We are all addicts in a kind of way: when the Green Grass appears and the French Deserts appear at the dining table, we assume that everything is OK? I have told Hiedi that she will be in recovery the rest of her life; just like her Daddy. She is very receptive to that Idea and Philosophy. Hiedi has Hit Her Bottom, Chosen Recovery, Climbed the Mountain, Opened the Door to a New Life, and Grasped the Lord’s Hand. I wish Hiedi luck and express to her Daily: “It only takes 3 seconds for we Addicts to throw our Recovery over the Cliff of Life and choose a new route that will end up at the Mortuary”!!! The Power of Life is with Hiedi and her Lord Jesus. Daddy is once again the “OLD GY” that gets the Pajamas for Christmas and the Singing Card for his Birthday! I am so happy that one more item on my Bucket List of Life is complete! Gosh what is next?
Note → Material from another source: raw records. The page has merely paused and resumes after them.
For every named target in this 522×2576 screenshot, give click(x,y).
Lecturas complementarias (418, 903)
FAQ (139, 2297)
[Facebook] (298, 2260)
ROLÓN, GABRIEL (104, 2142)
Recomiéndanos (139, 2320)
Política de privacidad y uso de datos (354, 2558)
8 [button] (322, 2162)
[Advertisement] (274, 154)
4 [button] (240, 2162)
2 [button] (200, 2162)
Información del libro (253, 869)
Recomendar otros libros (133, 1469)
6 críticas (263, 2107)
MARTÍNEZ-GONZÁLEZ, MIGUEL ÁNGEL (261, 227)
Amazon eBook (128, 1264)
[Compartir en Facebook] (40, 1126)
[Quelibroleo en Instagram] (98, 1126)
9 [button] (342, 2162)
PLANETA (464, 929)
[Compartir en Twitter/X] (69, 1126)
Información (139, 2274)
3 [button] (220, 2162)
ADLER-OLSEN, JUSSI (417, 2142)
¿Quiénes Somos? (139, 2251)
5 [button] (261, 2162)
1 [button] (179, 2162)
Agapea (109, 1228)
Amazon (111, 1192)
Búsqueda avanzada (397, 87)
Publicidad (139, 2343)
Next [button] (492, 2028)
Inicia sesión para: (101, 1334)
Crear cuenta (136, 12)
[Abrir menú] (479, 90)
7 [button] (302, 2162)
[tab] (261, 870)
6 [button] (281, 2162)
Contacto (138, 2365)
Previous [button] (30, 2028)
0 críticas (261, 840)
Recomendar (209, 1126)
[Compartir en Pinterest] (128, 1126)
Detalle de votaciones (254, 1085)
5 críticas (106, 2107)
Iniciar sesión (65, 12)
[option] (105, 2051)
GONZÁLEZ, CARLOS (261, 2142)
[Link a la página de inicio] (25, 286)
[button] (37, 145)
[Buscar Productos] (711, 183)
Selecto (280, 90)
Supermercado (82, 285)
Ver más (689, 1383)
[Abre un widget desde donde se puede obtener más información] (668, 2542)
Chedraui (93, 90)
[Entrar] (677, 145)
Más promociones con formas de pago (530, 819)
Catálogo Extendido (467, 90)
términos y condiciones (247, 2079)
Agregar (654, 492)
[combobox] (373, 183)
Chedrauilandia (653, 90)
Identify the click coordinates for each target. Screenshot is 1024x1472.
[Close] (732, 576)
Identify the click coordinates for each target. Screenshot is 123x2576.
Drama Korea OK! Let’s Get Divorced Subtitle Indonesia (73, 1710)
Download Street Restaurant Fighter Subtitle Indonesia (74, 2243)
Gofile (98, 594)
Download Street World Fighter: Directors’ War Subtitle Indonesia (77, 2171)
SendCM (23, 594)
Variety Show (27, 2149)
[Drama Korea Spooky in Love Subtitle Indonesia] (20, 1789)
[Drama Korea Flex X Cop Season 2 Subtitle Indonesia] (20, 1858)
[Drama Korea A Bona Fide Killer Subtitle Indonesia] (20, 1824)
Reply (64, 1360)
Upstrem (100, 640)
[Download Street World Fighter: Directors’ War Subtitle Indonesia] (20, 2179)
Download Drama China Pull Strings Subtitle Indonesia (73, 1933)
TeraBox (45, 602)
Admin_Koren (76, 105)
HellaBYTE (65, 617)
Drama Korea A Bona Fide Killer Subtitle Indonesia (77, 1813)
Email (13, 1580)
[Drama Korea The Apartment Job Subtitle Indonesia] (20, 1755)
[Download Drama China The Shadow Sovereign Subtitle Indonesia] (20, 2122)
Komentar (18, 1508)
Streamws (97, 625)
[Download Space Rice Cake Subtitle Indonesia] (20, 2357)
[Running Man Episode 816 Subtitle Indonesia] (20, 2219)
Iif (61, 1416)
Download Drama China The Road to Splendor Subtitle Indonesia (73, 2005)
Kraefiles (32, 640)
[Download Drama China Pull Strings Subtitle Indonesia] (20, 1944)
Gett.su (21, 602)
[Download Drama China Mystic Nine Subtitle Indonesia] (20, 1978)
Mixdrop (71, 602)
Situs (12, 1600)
This paragraph is for My Readers: We are not capable of changing God’s plan, but we are capable of asking for his Love and Guidance in hard times or in good times. Remember your recovery is NEVER over. You will choose Recovery, Combat the Pain, Feel Better, Experience Serenity, Follow your Lord Jesus, but you are never fully 100% Recovered. BE AWARE; and KNOW HOW to avoid the 3 SECOND DECISON!!